Task statement: Take the data from its first line. Print each line exactly until the line containing "Given: Click the green 'C)' letter label" has been printed too.

Material to process:
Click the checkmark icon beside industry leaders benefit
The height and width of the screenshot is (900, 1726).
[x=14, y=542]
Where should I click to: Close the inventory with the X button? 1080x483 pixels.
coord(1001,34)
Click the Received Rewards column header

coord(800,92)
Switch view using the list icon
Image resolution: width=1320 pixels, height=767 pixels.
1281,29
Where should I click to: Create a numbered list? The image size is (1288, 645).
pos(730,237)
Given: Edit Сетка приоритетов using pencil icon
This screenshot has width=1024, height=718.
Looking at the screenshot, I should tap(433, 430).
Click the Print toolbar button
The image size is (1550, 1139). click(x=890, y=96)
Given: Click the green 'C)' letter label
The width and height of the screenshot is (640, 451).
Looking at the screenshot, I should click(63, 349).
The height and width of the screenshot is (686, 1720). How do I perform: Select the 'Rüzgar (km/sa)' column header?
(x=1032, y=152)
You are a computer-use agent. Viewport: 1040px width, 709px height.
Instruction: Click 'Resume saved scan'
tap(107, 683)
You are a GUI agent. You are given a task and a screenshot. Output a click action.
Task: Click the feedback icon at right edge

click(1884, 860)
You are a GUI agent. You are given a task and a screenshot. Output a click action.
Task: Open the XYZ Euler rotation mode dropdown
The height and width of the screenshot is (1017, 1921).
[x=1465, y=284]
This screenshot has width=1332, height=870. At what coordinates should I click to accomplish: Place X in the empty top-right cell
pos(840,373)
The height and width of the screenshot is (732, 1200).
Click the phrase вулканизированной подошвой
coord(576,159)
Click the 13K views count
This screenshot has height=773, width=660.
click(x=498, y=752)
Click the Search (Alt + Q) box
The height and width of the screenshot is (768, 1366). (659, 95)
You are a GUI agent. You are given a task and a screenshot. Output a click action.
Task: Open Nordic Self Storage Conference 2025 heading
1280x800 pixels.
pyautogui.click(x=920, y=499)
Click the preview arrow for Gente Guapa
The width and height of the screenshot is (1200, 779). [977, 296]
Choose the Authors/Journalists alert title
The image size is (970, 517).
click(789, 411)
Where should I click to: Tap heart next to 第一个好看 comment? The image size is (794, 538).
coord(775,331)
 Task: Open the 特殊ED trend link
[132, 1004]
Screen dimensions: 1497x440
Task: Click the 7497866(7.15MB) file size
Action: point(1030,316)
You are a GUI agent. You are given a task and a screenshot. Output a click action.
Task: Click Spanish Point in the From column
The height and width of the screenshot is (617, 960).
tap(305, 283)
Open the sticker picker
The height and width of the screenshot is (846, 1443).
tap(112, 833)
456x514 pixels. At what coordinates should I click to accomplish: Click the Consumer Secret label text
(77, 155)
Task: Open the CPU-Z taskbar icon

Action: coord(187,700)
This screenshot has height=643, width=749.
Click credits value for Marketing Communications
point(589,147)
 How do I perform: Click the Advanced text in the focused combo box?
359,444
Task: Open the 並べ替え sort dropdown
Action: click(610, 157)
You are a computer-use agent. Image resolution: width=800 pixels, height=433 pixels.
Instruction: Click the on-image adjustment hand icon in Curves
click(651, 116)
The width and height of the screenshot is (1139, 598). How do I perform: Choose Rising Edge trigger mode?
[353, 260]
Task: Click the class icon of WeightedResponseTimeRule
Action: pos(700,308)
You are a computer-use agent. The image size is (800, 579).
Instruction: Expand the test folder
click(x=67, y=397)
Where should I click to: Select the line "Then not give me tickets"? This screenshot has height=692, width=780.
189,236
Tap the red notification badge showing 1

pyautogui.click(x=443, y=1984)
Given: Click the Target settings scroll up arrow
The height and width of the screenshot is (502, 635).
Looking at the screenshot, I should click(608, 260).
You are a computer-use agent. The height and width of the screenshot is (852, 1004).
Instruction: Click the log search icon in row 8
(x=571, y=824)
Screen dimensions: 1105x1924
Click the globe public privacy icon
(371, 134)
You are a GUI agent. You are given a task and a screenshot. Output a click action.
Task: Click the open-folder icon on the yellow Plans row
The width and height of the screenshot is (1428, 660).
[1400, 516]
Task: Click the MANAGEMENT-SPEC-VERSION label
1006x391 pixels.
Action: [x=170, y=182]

Answer below:
Click the checkmark icon beside industry leaders benefit
The height and width of the screenshot is (900, 1726).
[x=14, y=542]
Where should I click to: Close the inventory with the X button? 1080x483 pixels.
coord(1001,34)
Click the Received Rewards column header

coord(800,92)
Switch view using the list icon
Image resolution: width=1320 pixels, height=767 pixels.
1281,29
Where should I click to: Create a numbered list? The image size is (1288, 645).
pos(730,237)
Given: Edit Сетка приоритетов using pencil icon
This screenshot has width=1024, height=718.
Looking at the screenshot, I should tap(433, 430).
Click the Print toolbar button
The image size is (1550, 1139). click(x=890, y=96)
Given: Click the green 'C)' letter label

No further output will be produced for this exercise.